Task
Print each of the following lines verbatim, leaving out nothing and changing nothing.

= = = = =

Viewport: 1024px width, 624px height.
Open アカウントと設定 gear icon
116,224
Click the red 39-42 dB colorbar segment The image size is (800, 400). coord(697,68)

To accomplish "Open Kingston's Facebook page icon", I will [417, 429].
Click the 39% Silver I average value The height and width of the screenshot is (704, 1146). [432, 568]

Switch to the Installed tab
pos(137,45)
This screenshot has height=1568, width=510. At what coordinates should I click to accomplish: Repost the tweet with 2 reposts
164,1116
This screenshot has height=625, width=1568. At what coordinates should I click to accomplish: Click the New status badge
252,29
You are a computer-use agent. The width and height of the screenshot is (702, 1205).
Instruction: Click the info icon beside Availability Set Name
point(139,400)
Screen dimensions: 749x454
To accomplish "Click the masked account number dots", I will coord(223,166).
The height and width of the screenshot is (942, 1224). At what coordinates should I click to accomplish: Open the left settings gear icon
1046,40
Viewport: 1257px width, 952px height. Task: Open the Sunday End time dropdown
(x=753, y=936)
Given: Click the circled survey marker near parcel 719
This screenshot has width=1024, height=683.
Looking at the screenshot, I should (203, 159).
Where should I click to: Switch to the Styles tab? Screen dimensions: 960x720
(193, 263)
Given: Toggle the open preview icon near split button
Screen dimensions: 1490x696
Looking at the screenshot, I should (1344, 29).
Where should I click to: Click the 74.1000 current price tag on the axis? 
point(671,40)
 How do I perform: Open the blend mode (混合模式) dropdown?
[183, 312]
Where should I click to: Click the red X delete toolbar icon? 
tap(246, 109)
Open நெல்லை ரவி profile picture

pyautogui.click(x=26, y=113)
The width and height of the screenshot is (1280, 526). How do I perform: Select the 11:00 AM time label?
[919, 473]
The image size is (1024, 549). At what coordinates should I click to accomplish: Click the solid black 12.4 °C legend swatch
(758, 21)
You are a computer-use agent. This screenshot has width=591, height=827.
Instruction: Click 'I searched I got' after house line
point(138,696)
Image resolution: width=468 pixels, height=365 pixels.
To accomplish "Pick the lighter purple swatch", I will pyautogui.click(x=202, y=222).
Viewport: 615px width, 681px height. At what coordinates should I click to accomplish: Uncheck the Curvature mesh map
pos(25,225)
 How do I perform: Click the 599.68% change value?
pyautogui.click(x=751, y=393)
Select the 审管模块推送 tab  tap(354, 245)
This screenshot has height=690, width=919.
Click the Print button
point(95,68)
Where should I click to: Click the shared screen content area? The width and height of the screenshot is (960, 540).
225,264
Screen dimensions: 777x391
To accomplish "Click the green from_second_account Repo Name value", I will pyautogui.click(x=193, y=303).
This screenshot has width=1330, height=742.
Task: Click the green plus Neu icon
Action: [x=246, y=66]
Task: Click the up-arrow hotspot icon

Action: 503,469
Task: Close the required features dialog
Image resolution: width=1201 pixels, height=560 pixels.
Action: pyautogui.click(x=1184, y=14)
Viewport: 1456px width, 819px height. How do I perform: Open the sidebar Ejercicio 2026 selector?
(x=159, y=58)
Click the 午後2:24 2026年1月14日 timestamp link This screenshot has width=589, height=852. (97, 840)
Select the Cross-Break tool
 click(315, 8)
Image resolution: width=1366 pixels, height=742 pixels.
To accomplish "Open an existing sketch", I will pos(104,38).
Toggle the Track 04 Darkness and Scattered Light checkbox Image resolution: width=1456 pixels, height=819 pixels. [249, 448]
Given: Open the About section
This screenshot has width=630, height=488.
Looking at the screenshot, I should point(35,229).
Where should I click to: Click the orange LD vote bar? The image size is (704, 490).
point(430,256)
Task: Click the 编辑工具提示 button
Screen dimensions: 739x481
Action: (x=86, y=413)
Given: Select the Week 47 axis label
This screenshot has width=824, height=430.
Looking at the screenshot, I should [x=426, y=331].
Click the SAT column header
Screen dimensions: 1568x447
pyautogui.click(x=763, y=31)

= = = = =

Answer to the task
Viewport: 1024px width, 624px height.
Open アカウントと設定 gear icon
116,224
Click the red 39-42 dB colorbar segment The image size is (800, 400). coord(697,68)

To accomplish "Open Kingston's Facebook page icon", I will [417, 429].
Click the 39% Silver I average value The height and width of the screenshot is (704, 1146). [432, 568]

Switch to the Installed tab
pos(137,45)
This screenshot has height=1568, width=510. At what coordinates should I click to accomplish: Repost the tweet with 2 reposts
164,1116
This screenshot has height=625, width=1568. At what coordinates should I click to accomplish: Click the New status badge
252,29
You are a computer-use agent. The width and height of the screenshot is (702, 1205).
Instruction: Click the info icon beside Availability Set Name
point(139,400)
Screen dimensions: 749x454
To accomplish "Click the masked account number dots", I will coord(223,166).
The height and width of the screenshot is (942, 1224). At what coordinates should I click to accomplish: Open the left settings gear icon
1046,40
Viewport: 1257px width, 952px height. Task: Open the Sunday End time dropdown
(x=753, y=936)
Given: Click the circled survey marker near parcel 719
This screenshot has width=1024, height=683.
Looking at the screenshot, I should (203, 159).
Where should I click to: Switch to the Styles tab? Screen dimensions: 960x720
(193, 263)
Given: Toggle the open preview icon near split button
Screen dimensions: 1490x696
Looking at the screenshot, I should (1344, 29).
Where should I click to: Click the 74.1000 current price tag on the axis? 
point(671,40)
 How do I perform: Open the blend mode (混合模式) dropdown?
[183, 312]
Where should I click to: Click the red X delete toolbar icon? 
tap(246, 109)
Open நெல்லை ரவி profile picture

pyautogui.click(x=26, y=113)
The width and height of the screenshot is (1280, 526). How do I perform: Select the 11:00 AM time label?
[919, 473]
The image size is (1024, 549). At what coordinates should I click to accomplish: Click the solid black 12.4 °C legend swatch
(758, 21)
You are a computer-use agent. This screenshot has width=591, height=827.
Instruction: Click 'I searched I got' after house line
point(138,696)
Image resolution: width=468 pixels, height=365 pixels.
To accomplish "Pick the lighter purple swatch", I will pyautogui.click(x=202, y=222).
Viewport: 615px width, 681px height. At what coordinates should I click to accomplish: Uncheck the Curvature mesh map
pos(25,225)
 How do I perform: Click the 599.68% change value?
pyautogui.click(x=751, y=393)
Select the 审管模块推送 tab  tap(354, 245)
This screenshot has height=690, width=919.
Click the Print button
point(95,68)
Where should I click to: Click the shared screen content area? The width and height of the screenshot is (960, 540).
225,264
Screen dimensions: 777x391
To accomplish "Click the green from_second_account Repo Name value", I will pyautogui.click(x=193, y=303).
This screenshot has width=1330, height=742.
Task: Click the green plus Neu icon
Action: [x=246, y=66]
Task: Click the up-arrow hotspot icon

Action: 503,469
Task: Close the required features dialog
Image resolution: width=1201 pixels, height=560 pixels.
Action: pyautogui.click(x=1184, y=14)
Viewport: 1456px width, 819px height. How do I perform: Open the sidebar Ejercicio 2026 selector?
(x=159, y=58)
Click the 午後2:24 2026年1月14日 timestamp link This screenshot has width=589, height=852. (97, 840)
Select the Cross-Break tool
 click(315, 8)
Image resolution: width=1366 pixels, height=742 pixels.
To accomplish "Open an existing sketch", I will pos(104,38).
Toggle the Track 04 Darkness and Scattered Light checkbox Image resolution: width=1456 pixels, height=819 pixels. [249, 448]
Given: Open the About section
This screenshot has width=630, height=488.
Looking at the screenshot, I should point(35,229).
Where should I click to: Click the orange LD vote bar? The image size is (704, 490).
point(430,256)
Task: Click the 编辑工具提示 button
Screen dimensions: 739x481
Action: (x=86, y=413)
Given: Select the Week 47 axis label
This screenshot has width=824, height=430.
Looking at the screenshot, I should [x=426, y=331].
Click the SAT column header
Screen dimensions: 1568x447
pyautogui.click(x=763, y=31)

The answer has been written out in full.